Most fans agree the reason Jonah Lomu Rugby stood the test of time is that it made a complex sport easy to understand and play. It embodied what the vast majority of rugby fans want to see in the game in real life: there are no substitutions, most penalties and other hold-ups are stripped away, mastery of offloading is critical and kicking in general play is almost always pointless. The old adage of rugby being 14 players trying to make space for the 15th to score is the key to success.

Which is why it’s baffling that follow-up attempts at rugby games have taken the opposite approach and overcomplicated the gameplay. Only EA Sports’ Rugby 08 has received anywhere near the sort of love shown to Jonah Lomu Rugby, but despite being made a full decade later, it still hasn’t aged as well. 

If there’s a game studio that can finally catch lightning in a bottle again, it’s probably right here in Aotearoa, according to the NZ Game Developers Association chairperson Chelsea Rapp. “There’s no question that New Zealand has the talent and the skill necessary to build a high quality rugby game.” she says. “Our studios have shown that they’re leaders in the global games industry. In fact, earlier this month, our largest game studio PikPok announced that it’s launching two games on Netflix.”

Rapp says the local game industry is growing on average 38 percent every year, and there are now more than 60 studios and over 1000 people who work in game development full time. “Currently the only limit to this growth has been the ability for studios to access highly skilled talent and early-stage funding. New Zealand is unmatched in our passion for the sport, so it’s safe to say that if NZ Rugby chose to make a game, several studios here would be keen to be a part of it in one way or another.”

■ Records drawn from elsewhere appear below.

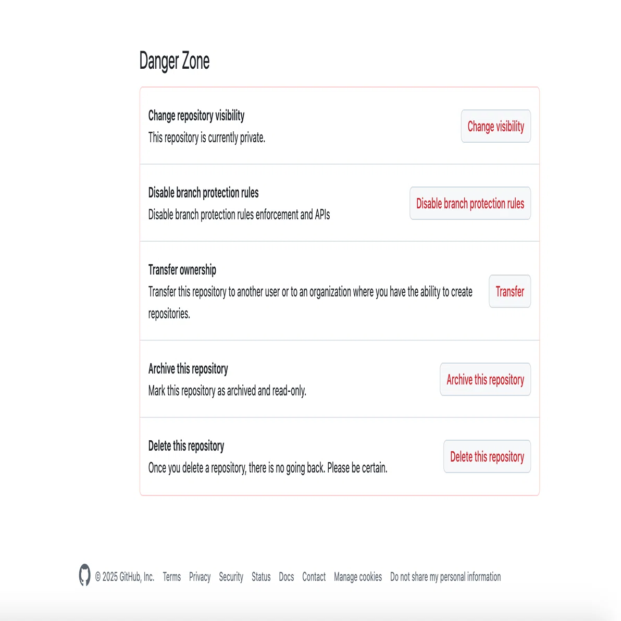The image size is (621, 621).
Task: Click the 'Once you delete a repository' warning text
Action: (x=268, y=468)
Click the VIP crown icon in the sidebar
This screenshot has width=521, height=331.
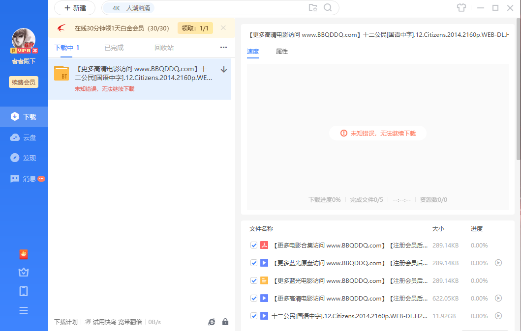[x=24, y=272]
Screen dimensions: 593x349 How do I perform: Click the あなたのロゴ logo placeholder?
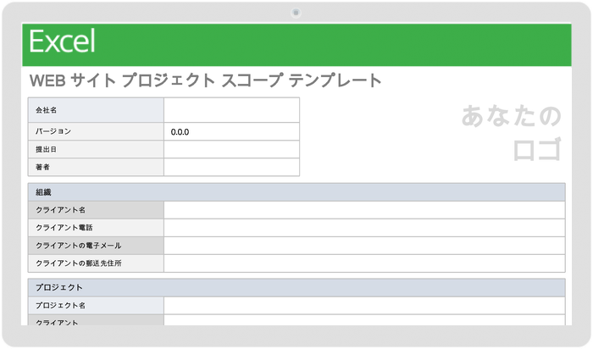[x=512, y=133]
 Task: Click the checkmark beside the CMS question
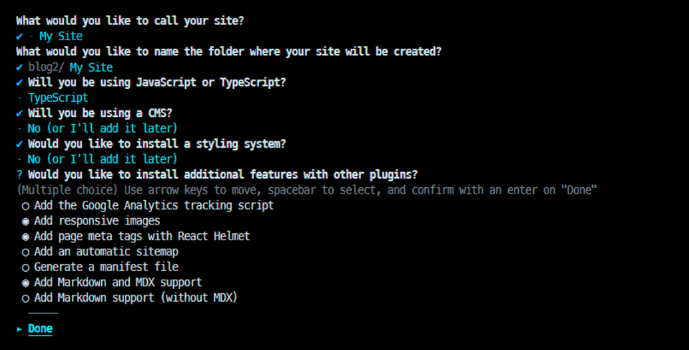click(x=19, y=113)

When asked about the possibility of a remake, NZ Rugby’s chief commercial officer Richard Thomas said they “have not explored this at this time but we are aware of its popularity for a certain generation of gaming enthusiasts and rugby fans.”

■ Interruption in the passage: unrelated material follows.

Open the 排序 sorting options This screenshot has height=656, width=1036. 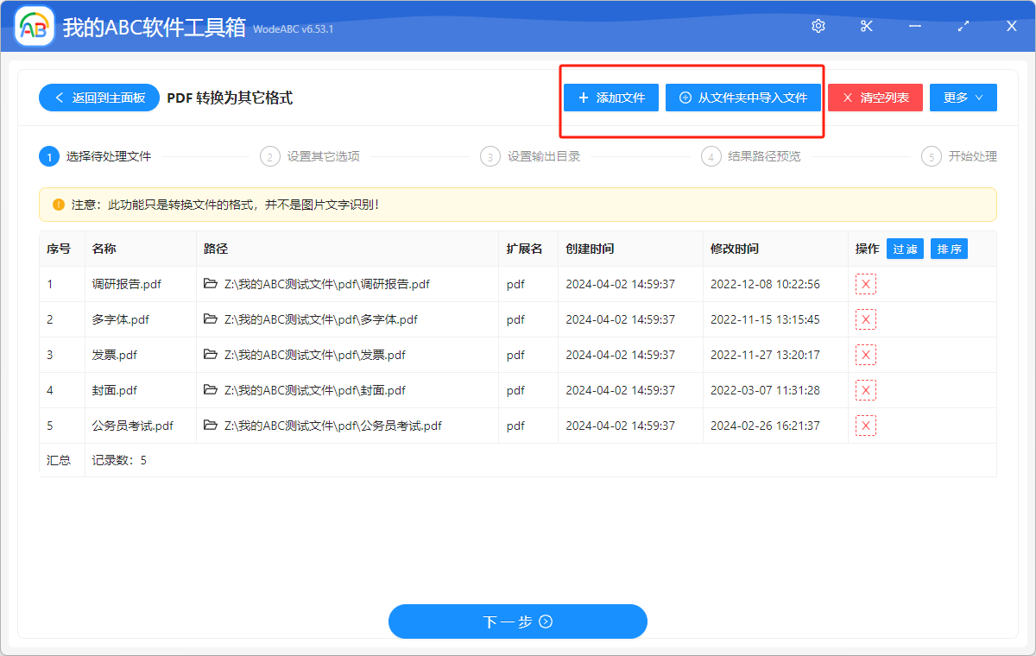[949, 248]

“We believe an ongoing and likely increased investment in marketing our brands to fans globally is a critical part of rugby’s future, under any scenario. While we haven’t had specific discussion as to how gaming may relate to that, we do have a very strong view, shared with Silver Lake, that digital experiences which connect with our fans in new ways are a key part of the future.”

Given the amount of cash about to start flowing into NZ Rugby from Silver Lake, it seems like a direction worth exploring. After all, the generation captivated by Lomu’s deeds both on the field and on the PlayStation are grown up now, ready to transfer that passion to their kids. Jeff Wilson, now a commentator with Sky Sport, says it’s a no-brainer.

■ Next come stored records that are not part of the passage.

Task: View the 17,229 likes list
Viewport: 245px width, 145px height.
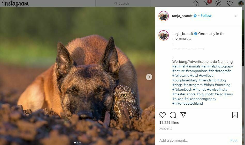Action: [169, 123]
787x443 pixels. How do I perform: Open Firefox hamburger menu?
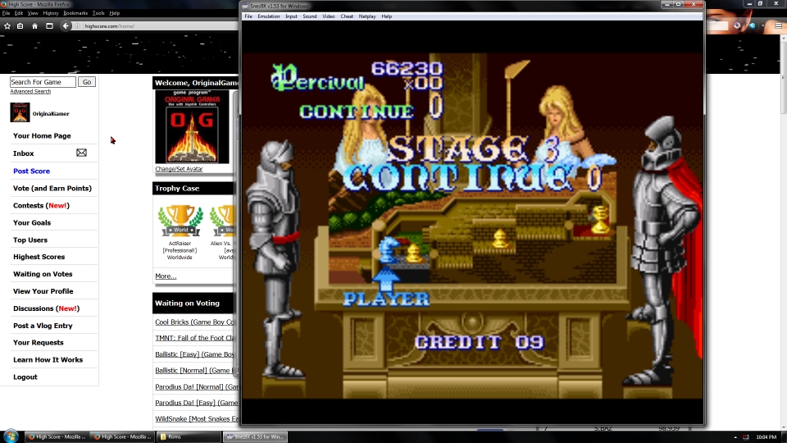tap(778, 26)
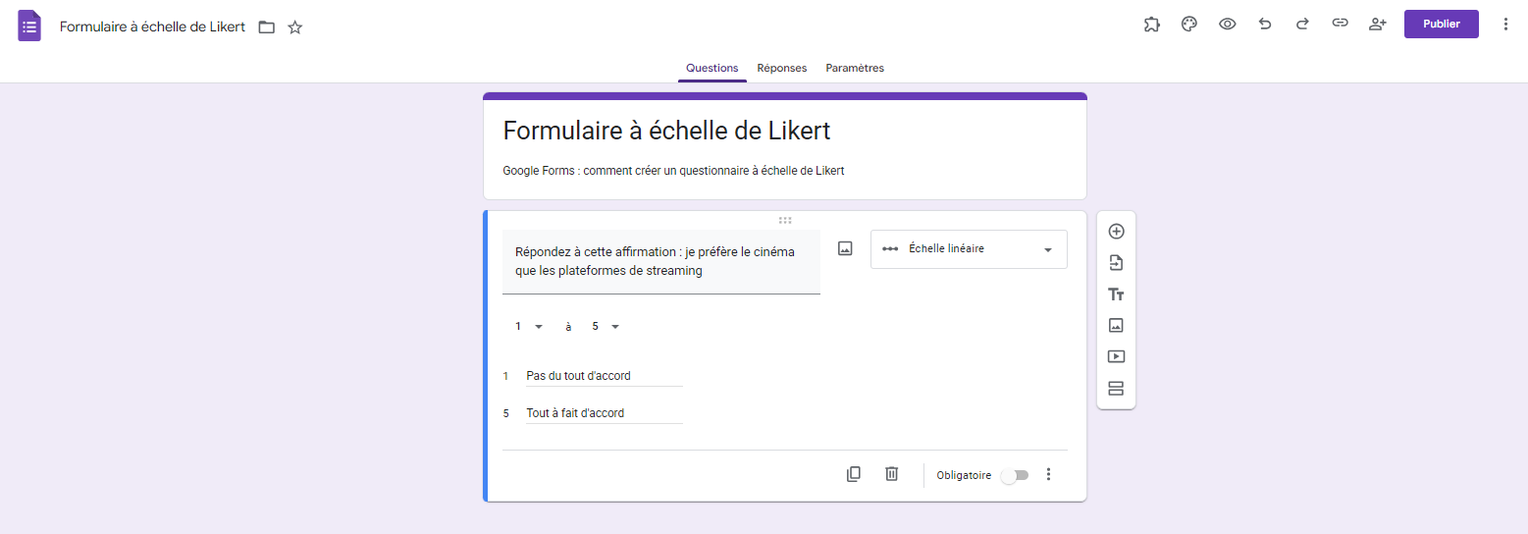Click the undo arrow icon
The image size is (1528, 534).
1265,25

“It should be a focus for NZ Rugby to grow its own version of NBA2K, because that’s how the next generation consumes their information. My son can tell me more about the NBA than I can tell him, because he plays 2K and it connects the present to the past. He knows about players who played in the 70s and 80s because it’s all on 2K, all their characteristics and stats. 

“There hasn’t been another rugby game like Jonah Lomu Rugby. If they (NZ Rugby) truly want to connect with a generation of gamers, they need to create another game that is world class. It’s something that rugby definitely needs.”